Abstract artist Barbara Mink creates heavily layered artwork that is bold, textural and vigorously chromatic. Enjoy more of her art by visiting her website.
I’m the daughter of a painter from Buffalo, New York, but started my own artistic trajectory relatively late. Having moved to Ithaca in the mid 1970’s I worked in television commercials, theater, journalism and politics. I produced a festival of science and art, as well as taught Management Communication at Cornell University.
In January, 1998, I woke up with an unquenchable need to paint. After ruining a pad of watercolor paper trying to make what I saw in my mind’s eye, I took a class in botanical illustration, then a technique class in oils, and painted every day, learning through trial and error.
To prove to myself that I could render, I went through phases of flowers, fish, figures and fruit.

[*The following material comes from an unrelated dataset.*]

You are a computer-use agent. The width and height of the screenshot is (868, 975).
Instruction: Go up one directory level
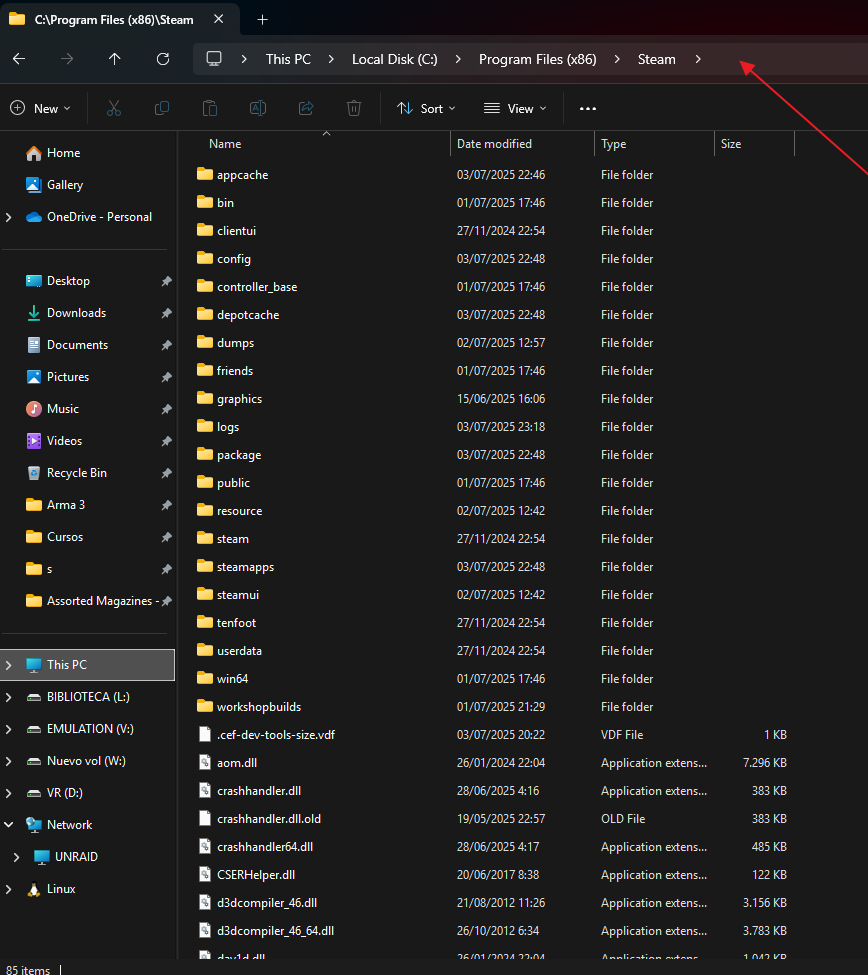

Then I moved to landscapes, cloudscapes and seascapes until the horizon line disappeared, and I was comfortably at home in abstraction.
From watercolors to oils to acrylics and inks, I’ve found the process an integral part of a continuing search for beauty and psychological depth in art.
I tend to go between muscular, vigorously chromatic, and heavily layered paintings to more spare, muted, and geometric work. I think scale has as much to do with the power of the image to enter the imagination, as it does with physical dimensions.
I enjoy working on five by five boards as much as seven-foot long canvases.
My current inspiration is creating and “sculpting” with acrylic skins, on canvases washed with ink.
This process adds a lot of interesting texture and three-dimensionality without the heaviness of impasto. Juxtaposing the large with the small, line with color and intuitive with cerebral, I try to construct a new world that’s both inventive and playful, but always purposeful.
My work can be found all over the United States and in Israel, France and Denmark.